Welcome to The Content Technologist, a newsletter for content professionals working in the age of algorithms.
This week's essay was again written with the help of Anthropic's Claude. Here's what I've done to keep the writing my own, while using Claude as a stand-in for a Natural Language Understanding SME.
- I reread my primary sources: the transformer paper and several other landmark machine learning research papers from the 2010s.
- I reread all the Wikipedia articles too because they are quite detailed (as well as the source for much internet content, including what chatbots have learned).
- I took a stab at describing how I understand the architectures, in my own words.
- I first fed individual technical paragraphs to Claude, which identified errors and inaccuracies.
- Claude explained my inaccuracies and suggested other, more accurate language, all of which was poorly structured.
- I interpreted and rewrote the technical details according to my corrected understanding, referencing primary sources and the Wiki when I was confused.
- I fed that writing back to Claude once more, and we repeated the process until the writing was clear and satisfactory for both my standards and Claude's.
It did not make my process faster, but I did not have to consult a machine learning professional.

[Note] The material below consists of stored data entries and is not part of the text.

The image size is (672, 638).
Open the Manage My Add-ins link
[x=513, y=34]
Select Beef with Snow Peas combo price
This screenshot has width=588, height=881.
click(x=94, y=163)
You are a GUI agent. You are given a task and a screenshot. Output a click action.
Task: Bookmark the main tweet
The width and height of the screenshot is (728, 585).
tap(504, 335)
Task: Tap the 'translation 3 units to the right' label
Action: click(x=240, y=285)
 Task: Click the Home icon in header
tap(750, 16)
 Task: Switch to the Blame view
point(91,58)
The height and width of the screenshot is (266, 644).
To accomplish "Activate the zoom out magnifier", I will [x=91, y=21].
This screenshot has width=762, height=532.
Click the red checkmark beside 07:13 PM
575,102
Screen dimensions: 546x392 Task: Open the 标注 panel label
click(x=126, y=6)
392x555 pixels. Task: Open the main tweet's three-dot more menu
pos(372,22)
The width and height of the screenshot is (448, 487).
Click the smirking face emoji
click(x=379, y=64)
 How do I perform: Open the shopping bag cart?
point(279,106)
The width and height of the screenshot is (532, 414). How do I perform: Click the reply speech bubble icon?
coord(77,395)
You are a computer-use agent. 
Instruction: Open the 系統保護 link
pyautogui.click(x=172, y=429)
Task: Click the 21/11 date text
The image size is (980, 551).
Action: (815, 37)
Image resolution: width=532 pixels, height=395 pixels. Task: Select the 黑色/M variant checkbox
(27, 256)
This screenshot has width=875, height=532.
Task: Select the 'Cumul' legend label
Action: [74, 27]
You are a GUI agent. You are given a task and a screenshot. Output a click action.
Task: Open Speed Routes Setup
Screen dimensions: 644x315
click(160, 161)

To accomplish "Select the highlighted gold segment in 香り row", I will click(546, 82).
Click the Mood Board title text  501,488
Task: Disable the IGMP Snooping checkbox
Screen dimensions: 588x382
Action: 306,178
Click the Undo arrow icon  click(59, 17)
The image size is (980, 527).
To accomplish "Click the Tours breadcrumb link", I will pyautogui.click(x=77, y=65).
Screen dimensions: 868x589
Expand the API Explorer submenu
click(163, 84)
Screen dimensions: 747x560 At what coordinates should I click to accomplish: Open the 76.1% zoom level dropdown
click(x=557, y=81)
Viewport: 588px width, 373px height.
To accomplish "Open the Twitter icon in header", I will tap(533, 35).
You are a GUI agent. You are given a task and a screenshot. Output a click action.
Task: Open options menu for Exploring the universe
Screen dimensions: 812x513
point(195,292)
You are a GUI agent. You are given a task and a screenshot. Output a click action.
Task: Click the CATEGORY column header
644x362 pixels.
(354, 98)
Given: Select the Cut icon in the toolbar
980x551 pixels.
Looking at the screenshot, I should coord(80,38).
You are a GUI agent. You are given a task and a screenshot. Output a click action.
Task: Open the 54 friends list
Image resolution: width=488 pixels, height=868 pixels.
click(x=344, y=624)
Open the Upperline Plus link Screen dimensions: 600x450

Feel free to correct me, if you see flaws.
Next week I am off to the State Fair, so I'll see you in September.
–DC
Disambiguation, sliding doors, hallucinations, and madeleines: How transformers process, clarify, and produce language
This is the third in a series about the technologies that underpin natural language understanding (NLU). Read the first two entries in the series:

Let's put on a record before we start. The Smashing Pumpkins are the entire reason I'm on the internet after all.
"Transformer" is one of my favorite tracks from The Aeroplane Flies High, the b-sides box-set a significant percentage of my friend cohort received for Christmas 1996. At the time, I used my family's dial-up AOL subscription to lurk Smashing Pumpkins newsgroups, an early Reddit-like forum that I believed was a world-class panel of extremely knowledgeable Billy Corgan experts. (A relatively recent thread on Reddit is more what it was like. Some things change some things stay the same.)
I remember walking into my junior high homeroom excited to share—no one is cool in junior high—my newfound knowledge of not only the Smashing Pumpkins' birthdays, but also the date Billy Corgan shaved his head. Thankfully, in the thirty years since I've cleared these less important facts from my cache, but because I listened to "Transformer" on repeat until my cd skipped, every time I talk about "transformers" in NLU, Corgan shouts "hit it!", D'arcy's bass kicks in, Jimmy starts drumming, and I hum along with the memory of every word.
So. Here's the song for you to queue on your favorite streaming service.
Hit it.
Feedback loops: The drawbacks of disambiguation with vector embeddings and recurrent neural network processing
Last week we left off at vector embeddings, which identify the context of a word based on its statistically most likely counterparts: other nouns and verbs with close semantic relationship. But they're limited by their own context. Or rather, they're limited by their ability to process their own context.
If the same word or phrase is used in a similar context—like, say, "bounce rate" in email deliverability versus "bounce rate" for website analytics—vector embeddings can't handle the disambiguation. A processing model that uses only static vector embeddings might generate the sentence, "To determine whether users value your website content, check your bounce rate and monitor your deliverability scores."
We cross-channel marketing geniuses can see what's wrong with this sentence: it conflates two different jargony analytics terms. Not a huge deal.
But if we revert to last week's example of multiple meanings for "tokenized," a natural language processing engine would see no problem with, "I felt tokenized so I cashed in all my crypto."
When combined with linear processing algorithms like recurrent neural networks (RNNs), vector embeddings create semantic sinkholes. Because RNNs work sequentially—interpreting one word at a time to statistically predict the next—language generation from static vector embeddings through RNNs could run into loops, like this example (provided entirely and unedited by Claude because I don't think my human brain could accurately construct what a computer brain does best):
"Your website bounce rate shows visitor bounce patterns. To decrease bounce rate, monitor bounce metrics and bounce indicators..."
The math of the sentence gets stuck in a loop, and the algorithm breaks like a busted Excel sheet. The RNN processing amplifies vector embeddings' context disambiguation.
From recursive language loops to parallel processing: How transformers work to establish semantic context
The bassline in "Transformer" is a little like a recursive language loop. It's familiar like something from Saturday morning cartoons, somehow exponentially annoying when combined with Billy's nasal whine. Then! James chimes in with the rhythm guitars:
And she's tired, and she's sick
of the same old shit
It's just more of the same old same.
It's a pogo dance-off chorus for everyone's inner eighth grader, all distortion and—wouldn't ya know it?—transformers. The kind of transformers that turn your amps up to eleven, the kind of transformers all my musician buddies would discuss at length while I turned on the disco ball.
"Transformers" is also the term for the architecture that pulls LLMs out of recursive loops and spins them into context. Coined by scientists at Google in the 2017 paper "Attention Is All You Need," transformers process semantic context rapidly, in many directions at once, enabling language generators to understand entire paragraphs in parallel, scaled globally using NVIDIA chips and all those data centers you're hearing so much about.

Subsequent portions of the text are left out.